I looked at her, worried that she could tell I had morning sickness. “Fine. Why?”
“Just wondering if it feels any different being thirty?” she whispered. Claire was still twenty-eight for another few weeks, in the safety zone, buffered by twenty-nine.
“A little,” I said. “Not too bad, though.”
“Well, when you look as good as you do, what’s a little thing called age?” Claire said. She had been full of compliments since my breakup with Dex. I enjoyed them, of course, but sometimes I had the sense that they verged on pity remarks. She continued, “You could easily still pass for twenty-seven.”
“Thanks,” I said, wanting to believe her.
Claire smiled sweetly as she handed me my gift. “Here! Open! Open!”
“I thought you were going to make me wait until lunch!” I said, eagerly eyeing the present. Claire had excellent taste and never skimped in the gifting department. I ripped open the paper and saw a satisfying, red Baccarat box. I lifted the hinged lid and peered down at the chunky green crystal heart threaded with a black silk cord.
“Claire! I love it! I love it!”
“You do? Really? I have a gift receipt if you want to get a different color. The purple one was really pretty, too, but I thought this one would look nice with your eyes…”

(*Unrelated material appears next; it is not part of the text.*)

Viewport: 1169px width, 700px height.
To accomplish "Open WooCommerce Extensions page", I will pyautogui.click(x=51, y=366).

“No way! This is perfect!” I said, thinking that Rachel probably would have picked some boring limited edition book. “You’re the best.” I hugged her, silently taking back every mean thing I had ever thought about her, every petty criticism. Like how annoying and clingy she got after too many drinks, always needing to accompany me to the bathroom at bars. How she bragged about her hometown of Greenwich and her debutante days. And how she stayed so hopelessly lumpy despite daily visits to the gym. What was she doing, I used to ask Rachel, eating Ho Hos in the locker room?
“The green matches your eyes,” Claire said again, beaming.
“I
love
it,” I said, as I admired the necklace from my compact mirror. The heart fell at just the right spot, accentuating my thin collarbone.

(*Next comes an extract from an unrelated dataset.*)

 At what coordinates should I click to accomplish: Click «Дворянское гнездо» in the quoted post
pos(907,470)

Claire took me to lunch later that day. I kept my cell phone on, just in case Dex or Rachel decided that lunchtime was the appropriate time to phone, apologize profusely, beg for my forgiveness, and wish me a happy birthday. It rang five different times, and every time I’d say to Claire, “Do you mind?” and she’d wave her hand and say, “Of course not. Go on.”
All of the calls (except Bliss Spa reminding me of my five o’clock facial) were from birthday well-wishers. But no Rachel or Dex.
I know it was on Claire’s mind, too, as she mouthed, “Who?” each time I answered.
After the fifth call, she asked, “Have you heard from Rachel today?”
“No,” I said. Dex? Nope.
“How rude not to call on your birthday and try to make up.”
“I know!”
“Any sightings since Crate and Barrel?” she asked.
“No. Have you seen them?”
“No.
Nobody
has seen them,” Claire said—which was saying something as her network was expansive. The next best thing to hiring a private investigator (and believe me, I had considered it) was having Claire as my new best friend.
“Maybe they broke up,” I said.
“Probably so,” she said. “Out of guilt if nothing else.”
“Or maybe they just went on another exotic trip together,” I said.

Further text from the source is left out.